_Your instructions_. Take every line containing "will" out of the records.

_Data for this exercise_.
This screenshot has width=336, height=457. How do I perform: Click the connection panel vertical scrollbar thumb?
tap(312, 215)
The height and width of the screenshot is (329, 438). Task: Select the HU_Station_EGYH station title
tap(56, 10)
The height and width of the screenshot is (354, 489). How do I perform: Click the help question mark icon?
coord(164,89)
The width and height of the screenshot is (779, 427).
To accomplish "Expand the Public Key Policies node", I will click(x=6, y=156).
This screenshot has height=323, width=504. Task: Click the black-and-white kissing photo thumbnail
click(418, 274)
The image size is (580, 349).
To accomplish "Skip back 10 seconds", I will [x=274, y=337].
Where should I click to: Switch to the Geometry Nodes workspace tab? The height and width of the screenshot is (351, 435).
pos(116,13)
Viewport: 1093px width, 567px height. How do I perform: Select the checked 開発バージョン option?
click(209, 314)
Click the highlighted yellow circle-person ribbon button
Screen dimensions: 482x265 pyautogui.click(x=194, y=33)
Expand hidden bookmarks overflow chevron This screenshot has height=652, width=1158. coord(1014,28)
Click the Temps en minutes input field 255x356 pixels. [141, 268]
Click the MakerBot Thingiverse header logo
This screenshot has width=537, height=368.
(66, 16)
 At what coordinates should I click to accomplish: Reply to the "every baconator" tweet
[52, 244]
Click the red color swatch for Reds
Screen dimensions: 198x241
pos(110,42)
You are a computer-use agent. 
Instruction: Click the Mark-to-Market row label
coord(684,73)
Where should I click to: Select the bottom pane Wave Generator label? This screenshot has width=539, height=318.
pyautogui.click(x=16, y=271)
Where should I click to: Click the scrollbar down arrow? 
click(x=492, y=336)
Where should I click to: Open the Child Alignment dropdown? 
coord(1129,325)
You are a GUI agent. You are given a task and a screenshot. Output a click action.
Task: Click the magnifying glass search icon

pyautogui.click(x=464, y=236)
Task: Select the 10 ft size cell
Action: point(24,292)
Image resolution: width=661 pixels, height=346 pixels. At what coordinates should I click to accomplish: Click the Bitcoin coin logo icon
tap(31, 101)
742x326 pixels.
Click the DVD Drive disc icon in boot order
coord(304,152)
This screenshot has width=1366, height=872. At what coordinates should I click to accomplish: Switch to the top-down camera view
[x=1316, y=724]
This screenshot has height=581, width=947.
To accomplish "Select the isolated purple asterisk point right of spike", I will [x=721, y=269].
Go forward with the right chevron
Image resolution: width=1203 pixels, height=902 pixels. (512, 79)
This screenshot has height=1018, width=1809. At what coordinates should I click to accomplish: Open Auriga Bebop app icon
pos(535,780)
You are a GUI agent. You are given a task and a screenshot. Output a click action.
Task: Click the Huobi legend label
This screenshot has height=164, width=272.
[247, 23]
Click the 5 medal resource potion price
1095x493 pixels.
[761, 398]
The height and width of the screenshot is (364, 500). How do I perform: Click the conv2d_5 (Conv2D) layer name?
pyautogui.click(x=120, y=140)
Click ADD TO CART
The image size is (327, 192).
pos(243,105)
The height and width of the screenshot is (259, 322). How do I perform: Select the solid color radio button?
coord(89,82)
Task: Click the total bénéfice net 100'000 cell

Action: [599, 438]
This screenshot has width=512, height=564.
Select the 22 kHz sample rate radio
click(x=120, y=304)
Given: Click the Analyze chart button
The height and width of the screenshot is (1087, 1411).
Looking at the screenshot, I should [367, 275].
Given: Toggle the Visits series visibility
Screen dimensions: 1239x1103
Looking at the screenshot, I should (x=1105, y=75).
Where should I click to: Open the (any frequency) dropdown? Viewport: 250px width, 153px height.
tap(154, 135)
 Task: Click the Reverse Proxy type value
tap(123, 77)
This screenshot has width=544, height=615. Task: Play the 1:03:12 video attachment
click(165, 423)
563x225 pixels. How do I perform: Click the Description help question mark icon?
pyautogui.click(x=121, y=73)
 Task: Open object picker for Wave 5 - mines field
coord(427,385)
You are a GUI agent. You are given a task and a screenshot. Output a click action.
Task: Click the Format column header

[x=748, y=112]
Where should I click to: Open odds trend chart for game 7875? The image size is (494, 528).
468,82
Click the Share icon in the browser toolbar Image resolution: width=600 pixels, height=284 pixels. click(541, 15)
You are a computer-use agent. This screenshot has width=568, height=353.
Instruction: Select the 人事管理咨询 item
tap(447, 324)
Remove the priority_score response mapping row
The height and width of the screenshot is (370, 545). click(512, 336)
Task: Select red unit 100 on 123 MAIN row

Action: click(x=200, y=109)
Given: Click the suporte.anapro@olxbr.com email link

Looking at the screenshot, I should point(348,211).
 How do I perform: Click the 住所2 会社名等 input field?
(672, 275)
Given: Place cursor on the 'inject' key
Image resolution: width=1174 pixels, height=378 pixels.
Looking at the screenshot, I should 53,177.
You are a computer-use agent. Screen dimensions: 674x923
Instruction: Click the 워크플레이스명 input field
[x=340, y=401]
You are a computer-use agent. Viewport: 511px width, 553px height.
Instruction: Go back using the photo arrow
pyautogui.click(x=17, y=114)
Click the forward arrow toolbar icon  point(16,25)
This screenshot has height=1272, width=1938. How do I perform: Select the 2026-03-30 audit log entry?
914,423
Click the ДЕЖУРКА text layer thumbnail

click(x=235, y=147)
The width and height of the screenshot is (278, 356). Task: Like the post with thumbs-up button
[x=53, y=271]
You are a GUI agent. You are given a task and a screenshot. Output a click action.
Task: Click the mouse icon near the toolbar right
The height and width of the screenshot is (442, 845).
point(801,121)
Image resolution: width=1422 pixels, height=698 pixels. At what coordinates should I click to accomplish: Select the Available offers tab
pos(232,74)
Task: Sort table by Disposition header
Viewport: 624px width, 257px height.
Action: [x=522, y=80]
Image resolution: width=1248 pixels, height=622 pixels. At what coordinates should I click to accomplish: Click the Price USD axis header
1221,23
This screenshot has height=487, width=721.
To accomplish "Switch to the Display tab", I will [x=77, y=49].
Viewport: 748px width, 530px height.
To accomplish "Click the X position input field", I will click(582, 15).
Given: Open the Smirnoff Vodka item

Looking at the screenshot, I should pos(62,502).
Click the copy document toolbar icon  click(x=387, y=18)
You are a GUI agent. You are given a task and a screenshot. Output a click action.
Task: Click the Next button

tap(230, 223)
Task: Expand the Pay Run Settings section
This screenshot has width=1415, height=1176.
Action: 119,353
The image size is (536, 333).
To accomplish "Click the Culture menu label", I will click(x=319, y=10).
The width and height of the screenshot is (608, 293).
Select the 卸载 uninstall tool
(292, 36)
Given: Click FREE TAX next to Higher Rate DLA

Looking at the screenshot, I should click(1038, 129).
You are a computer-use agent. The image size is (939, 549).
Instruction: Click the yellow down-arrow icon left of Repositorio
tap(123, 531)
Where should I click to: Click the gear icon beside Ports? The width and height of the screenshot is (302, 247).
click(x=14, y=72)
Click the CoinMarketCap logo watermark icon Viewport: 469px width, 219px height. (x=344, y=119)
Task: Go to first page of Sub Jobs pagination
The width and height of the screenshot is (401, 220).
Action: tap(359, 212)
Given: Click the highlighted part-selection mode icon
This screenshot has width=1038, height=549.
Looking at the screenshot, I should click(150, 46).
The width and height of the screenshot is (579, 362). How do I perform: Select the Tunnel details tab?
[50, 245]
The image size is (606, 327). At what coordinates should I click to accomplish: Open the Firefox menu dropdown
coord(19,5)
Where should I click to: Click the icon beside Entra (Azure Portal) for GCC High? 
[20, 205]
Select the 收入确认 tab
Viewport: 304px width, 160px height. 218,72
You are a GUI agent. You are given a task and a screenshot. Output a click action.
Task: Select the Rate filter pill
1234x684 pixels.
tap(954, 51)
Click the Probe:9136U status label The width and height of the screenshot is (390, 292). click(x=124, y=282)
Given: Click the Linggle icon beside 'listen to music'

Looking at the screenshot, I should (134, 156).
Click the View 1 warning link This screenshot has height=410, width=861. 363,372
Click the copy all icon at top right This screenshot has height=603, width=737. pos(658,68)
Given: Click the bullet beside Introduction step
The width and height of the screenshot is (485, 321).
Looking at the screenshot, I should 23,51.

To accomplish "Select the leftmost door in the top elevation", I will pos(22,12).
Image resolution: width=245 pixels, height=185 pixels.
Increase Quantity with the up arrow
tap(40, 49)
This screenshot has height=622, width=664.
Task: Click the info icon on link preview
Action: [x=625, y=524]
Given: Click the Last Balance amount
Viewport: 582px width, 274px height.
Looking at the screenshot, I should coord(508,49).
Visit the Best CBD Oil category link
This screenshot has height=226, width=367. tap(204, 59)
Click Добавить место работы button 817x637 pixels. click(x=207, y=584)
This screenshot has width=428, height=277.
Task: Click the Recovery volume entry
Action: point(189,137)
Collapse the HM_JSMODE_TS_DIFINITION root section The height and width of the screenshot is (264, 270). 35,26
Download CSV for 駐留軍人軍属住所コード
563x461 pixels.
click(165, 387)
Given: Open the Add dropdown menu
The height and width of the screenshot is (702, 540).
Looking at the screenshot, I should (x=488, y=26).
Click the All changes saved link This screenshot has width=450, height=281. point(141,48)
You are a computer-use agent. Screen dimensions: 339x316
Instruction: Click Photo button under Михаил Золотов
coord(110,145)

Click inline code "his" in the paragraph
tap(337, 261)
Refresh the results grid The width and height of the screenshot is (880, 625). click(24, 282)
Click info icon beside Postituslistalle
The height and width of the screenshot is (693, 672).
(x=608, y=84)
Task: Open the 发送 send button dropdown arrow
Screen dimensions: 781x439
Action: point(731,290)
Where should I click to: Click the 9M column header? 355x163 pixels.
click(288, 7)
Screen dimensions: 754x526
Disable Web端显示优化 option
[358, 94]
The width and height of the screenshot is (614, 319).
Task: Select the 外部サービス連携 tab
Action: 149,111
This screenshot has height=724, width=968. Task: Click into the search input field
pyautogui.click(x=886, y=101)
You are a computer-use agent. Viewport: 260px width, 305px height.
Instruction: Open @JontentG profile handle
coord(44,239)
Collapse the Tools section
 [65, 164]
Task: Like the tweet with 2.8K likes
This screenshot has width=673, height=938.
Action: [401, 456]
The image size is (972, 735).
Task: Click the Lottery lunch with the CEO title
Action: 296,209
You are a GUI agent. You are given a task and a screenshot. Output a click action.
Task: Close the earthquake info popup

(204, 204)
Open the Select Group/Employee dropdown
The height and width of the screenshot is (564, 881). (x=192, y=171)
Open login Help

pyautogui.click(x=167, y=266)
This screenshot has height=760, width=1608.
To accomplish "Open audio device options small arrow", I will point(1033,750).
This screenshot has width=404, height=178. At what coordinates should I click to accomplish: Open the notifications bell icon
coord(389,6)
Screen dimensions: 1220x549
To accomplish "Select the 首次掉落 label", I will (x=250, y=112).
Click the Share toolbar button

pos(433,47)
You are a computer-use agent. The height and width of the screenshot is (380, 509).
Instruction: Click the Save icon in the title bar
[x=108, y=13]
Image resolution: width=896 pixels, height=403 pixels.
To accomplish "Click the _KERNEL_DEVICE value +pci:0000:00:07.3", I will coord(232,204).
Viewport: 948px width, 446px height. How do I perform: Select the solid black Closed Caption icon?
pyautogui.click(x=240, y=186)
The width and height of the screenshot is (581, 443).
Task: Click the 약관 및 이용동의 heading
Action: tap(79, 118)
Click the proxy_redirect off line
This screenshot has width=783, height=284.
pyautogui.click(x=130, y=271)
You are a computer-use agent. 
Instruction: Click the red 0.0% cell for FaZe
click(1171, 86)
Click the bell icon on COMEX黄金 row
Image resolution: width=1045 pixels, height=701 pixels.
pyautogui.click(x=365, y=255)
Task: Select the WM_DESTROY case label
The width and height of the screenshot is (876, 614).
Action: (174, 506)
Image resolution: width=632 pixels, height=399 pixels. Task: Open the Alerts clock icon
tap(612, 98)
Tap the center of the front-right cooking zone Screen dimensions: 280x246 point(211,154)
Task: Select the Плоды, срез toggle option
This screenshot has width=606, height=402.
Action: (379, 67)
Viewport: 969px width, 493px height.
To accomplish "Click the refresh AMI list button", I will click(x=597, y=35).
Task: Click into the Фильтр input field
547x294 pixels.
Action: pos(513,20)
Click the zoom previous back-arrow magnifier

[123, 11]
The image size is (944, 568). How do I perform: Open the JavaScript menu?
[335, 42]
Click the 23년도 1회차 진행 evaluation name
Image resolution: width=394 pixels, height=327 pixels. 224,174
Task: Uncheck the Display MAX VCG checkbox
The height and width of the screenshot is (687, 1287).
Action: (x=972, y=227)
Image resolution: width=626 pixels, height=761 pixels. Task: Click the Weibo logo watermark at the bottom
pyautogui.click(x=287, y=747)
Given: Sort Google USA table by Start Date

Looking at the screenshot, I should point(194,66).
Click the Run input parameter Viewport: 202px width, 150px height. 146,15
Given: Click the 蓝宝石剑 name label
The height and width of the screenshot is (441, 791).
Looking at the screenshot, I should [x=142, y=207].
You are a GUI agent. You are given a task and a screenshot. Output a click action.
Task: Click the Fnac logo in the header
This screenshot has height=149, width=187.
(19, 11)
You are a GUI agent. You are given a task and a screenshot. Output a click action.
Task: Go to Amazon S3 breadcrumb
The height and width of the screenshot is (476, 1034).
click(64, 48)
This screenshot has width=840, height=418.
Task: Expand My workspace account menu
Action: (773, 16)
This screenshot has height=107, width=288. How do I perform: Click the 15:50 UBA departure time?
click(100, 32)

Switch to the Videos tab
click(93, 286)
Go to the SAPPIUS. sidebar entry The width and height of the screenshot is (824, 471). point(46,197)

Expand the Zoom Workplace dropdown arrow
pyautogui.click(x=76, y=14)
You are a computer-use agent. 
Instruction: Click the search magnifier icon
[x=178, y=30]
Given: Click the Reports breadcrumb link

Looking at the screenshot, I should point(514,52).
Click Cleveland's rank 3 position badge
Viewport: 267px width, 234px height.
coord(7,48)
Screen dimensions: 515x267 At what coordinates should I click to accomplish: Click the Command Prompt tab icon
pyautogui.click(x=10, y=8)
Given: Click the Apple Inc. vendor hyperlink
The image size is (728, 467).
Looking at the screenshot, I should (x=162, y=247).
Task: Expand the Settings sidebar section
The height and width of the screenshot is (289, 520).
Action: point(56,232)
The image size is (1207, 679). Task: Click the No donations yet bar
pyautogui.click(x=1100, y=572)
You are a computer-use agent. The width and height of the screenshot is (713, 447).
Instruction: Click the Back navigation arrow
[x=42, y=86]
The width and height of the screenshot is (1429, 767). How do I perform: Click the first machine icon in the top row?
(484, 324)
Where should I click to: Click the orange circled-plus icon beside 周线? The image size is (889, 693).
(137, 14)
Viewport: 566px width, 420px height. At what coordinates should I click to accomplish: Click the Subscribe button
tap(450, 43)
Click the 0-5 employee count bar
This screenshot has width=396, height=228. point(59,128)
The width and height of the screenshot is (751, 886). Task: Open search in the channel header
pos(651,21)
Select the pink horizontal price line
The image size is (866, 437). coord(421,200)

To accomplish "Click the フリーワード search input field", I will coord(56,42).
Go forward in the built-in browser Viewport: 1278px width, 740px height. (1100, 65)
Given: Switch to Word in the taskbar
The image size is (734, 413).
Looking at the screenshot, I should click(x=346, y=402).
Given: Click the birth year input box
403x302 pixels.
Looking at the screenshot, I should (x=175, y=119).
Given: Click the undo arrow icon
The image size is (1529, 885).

_Completed task_.
To accomplish "Expand the Public Key Policies node", I will click(x=6, y=156).
To accomplish "Skip back 10 seconds", I will [x=274, y=337].
To accomplish "Select the isolated purple asterisk point right of spike", I will [x=721, y=269].
To accomplish "Switch to the Display tab", I will [x=77, y=49].
To accomplish "Click the X position input field", I will click(582, 15).
To accomplish "Click the Culture menu label", I will click(x=319, y=10).
To accomplish "Select the leftmost door in the top elevation", I will pos(22,12).
To accomplish "Open audio device options small arrow", I will point(1033,750).
To accomplish "Select the 首次掉落 label", I will (x=250, y=112).
To accomplish "Click the _KERNEL_DEVICE value +pci:0000:00:07.3", I will coord(232,204).
To accomplish "Click the refresh AMI list button", I will click(x=597, y=35).
To accomplish "Click the フリーワード search input field", I will coord(56,42).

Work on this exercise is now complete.